La sujeción absoluta de los militares a las funciones estrictamente castrenses es una de las más relevantes decisiones políticas fundamentales adoptadas por los Constituyentes de 1917. Está plasmada en el artículo 129 constitucional donde categóricamente se prescribe que en tiempo de paz, ninguna autoridad militar puede ejercer más funciones que las que tengan exacta conexión con la disciplina militar.
En su interpretación histórica, lógica, teleológica y sistemática, dicho precepto solo puede entenderse en términos de que en tiempo de paz, las Fuerzas Armadas deben permanecer recluidas en sus cuarteles y en sus funciones estrictamente militares, es decir, aquellas que están estrictamente vinculadas con la disciplina castrense, sin que les sea permitido intervenir en la vida civil.
Otras disposiciones de la Ley Fundamental corroboran ese corolario. En el artículo 16 se previene que en tiempo de paz, ningún miembro del Ejército podrá alojarse en casa particular contra la voluntad del dueño ni imponer prestación alguna. En el artículo 132 se estipula que los fuertes y los cuarteles estarán sujetos a la jurisdicción de los poderes federales. Finalmente, en el artículo 21 se estipula, sin ningún género de dudas, que la seguridad pública es una función propia e indelegable de las autoridades civiles, por lo que soldados y marinos tienen estrictamente prohibido asumir esa responsabilidad gubernamental.
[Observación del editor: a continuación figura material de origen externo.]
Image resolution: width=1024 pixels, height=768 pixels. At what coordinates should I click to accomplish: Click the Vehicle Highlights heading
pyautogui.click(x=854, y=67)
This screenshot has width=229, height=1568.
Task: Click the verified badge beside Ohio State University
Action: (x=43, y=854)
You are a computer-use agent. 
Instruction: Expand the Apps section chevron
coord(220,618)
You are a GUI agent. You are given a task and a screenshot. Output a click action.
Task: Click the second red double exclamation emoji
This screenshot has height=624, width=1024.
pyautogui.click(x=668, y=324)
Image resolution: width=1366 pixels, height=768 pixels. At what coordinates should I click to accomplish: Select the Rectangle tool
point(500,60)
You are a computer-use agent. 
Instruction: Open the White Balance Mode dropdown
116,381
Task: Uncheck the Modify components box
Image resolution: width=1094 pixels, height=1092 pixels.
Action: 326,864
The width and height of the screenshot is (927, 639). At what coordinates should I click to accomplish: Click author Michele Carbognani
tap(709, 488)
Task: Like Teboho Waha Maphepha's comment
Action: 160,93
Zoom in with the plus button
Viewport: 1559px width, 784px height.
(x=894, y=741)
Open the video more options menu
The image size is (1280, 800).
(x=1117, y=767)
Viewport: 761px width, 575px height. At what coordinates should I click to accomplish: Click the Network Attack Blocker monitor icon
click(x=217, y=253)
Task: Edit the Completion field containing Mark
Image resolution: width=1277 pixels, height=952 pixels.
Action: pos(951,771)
Tal visión es plenamente congruente con el principio preconizado por la Carta Democrática Interamericana en el sentido de que la subordinación constitucional de todas las instituciones del Estado a la autoridad civil es fundamental para la democracia. También es acorde a la jurisprudencia de la Corte Interamericana de Derechos Humanos, según la cual bajo el paradigma de la sociedad democrática todas las tareas de seguridad deben ser llevadas a cabo por fuerzas de policía y no por fuerzas militares.
Ello permite entender por qué dentro del informe 2016 de la Comisión Interamericana de Derechos Humanos, subcapítulo “Seguridad ciudadana”, se formularon al Estado mexicano los siguientes reproches: I) no haber implementado un plan concreto para el retiro gradual de las Fuerzas Armadas en tareas de seguridad pública; II) haberse abstenido de llevar a cabo acciones de fortalecimiento de la policía para realizar tareas de seguridad pública conforme a estándares internacionales de derechos humanos; III) no haber reorientado el abordaje del tema del narcotráfico de un enfoque de militarización y combate frontal, a uno con perspectiva integral, de derechos humanos y salud pública.
A la luz de lo anterior, es claro que la Ley de Seguridad Interior carece totalmente de validez jurídica pues trastoca gravemente el paradigma del Estado civilista y de la sociedad democrática y da cauce a la patología del Estado militarizado. Nuestro máximo tribunal no puede soslayar esa realidad innegable.